OpenMPI: The OpenMPI compilers for MPI compiled against the cuda compilers. This is necessary to use if software that uses both MPI and GPU acceleration.

Note: be sure to check which version(s) of cuda are compatible with the software that is being used.

Software Name	Available Verions
cuda 11	11.8.0, 11.5.0, 11.4.0, 11.3.1, 11.0.3, 11.0.1
cuda 10	10.2.89, 10.1.243, 10.0.130
cuda legacy versions (<10.0)	9.2, 9.2.88, 9.0, 8.0.61, 8.0, 7.5.18, 7.0, 6.5.14, 6.0
cudnn	cuda11-8.4.1.50, cuda10-7.5.0.56, 8.2.4.15-11.4
openmpi	4.1.3+cuda11.6.2-mpirun, 4.1.3+cuda11.6.2

In addition to these, many programming languages are able to use one or more GPUs.

Python
Matlab
Julia
C++ (using Cuda or OpenACC)
Fortran (using Cuda or OpenACC)
C (using Cuda or OpenACC)

Setting up a TensorFlow GPU Environment¶

Some software, especially with python, requires setting up the environment in a specific way.

For python programs that can use GPU, such as TensorFlow, this is best done using a conda environment.
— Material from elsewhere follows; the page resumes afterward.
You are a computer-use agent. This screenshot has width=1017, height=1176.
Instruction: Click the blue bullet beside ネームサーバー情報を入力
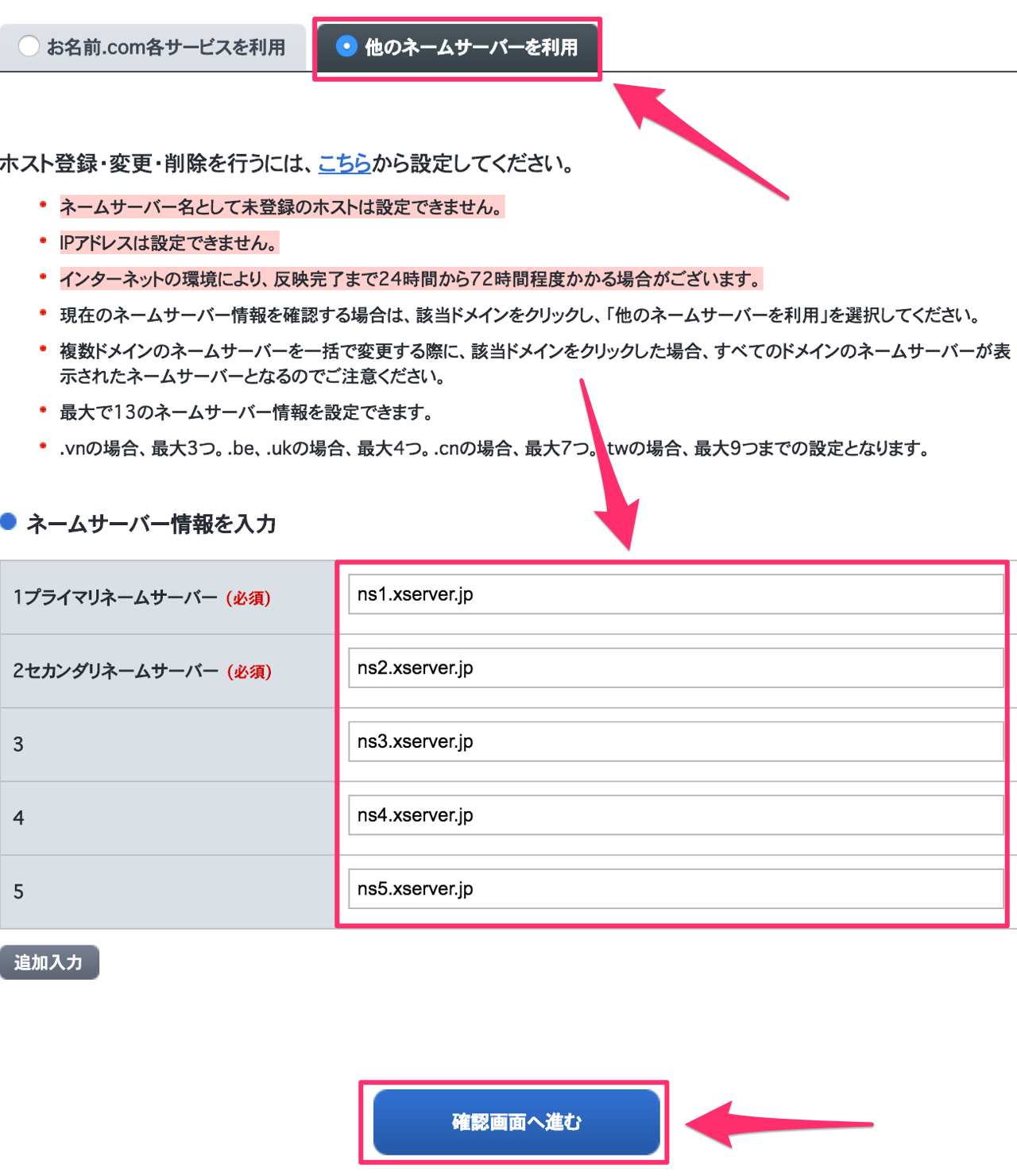tap(9, 522)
The steps to set up a conda environment for TensorFlow is shown below:

request an interactive session with a GPU node

srun -t 01:00:00 -p gpu-preempt --gpus=1 --mem=16G --pty /bin/bash

load modules

module load miniconda/22.11.1-1
module load cuda/11.4.0
module load cudnn/cuda11-8.4.1.50

create the environment

conda create --name TensorFlow-env python=3.9

Note: TensorFlow 2 requires a python version of at least 3.9

conda activate TensorFlow-env
pip install TensorFlow
pip install tensorrt
conda install ipykernel

Note: if you do not request enough memory, TensorRT will fail to install

Add environment to Jupyter

python -m ipykernel install --user --name TensorFlow-env --display-name="TensorFlow-Env"

After completing these steps, a new kernel with the name "TensorFlow-Env" will be shown with new Open OnDemand sessions

Troubleshooting with GPUs¶

To view ongoing GPU processes, the nvidia-smi pmon command can be used.

If you are getting error messages, please be sure to add the following command to your scripts in order to know which GPU is being used.

nvidia-smi -L

If there is a CUDA_ERROR_OUT_OF_MEMORY, a GPU with more available VRAM may be necessary, or the code being run should be modified to reduce the memory usage.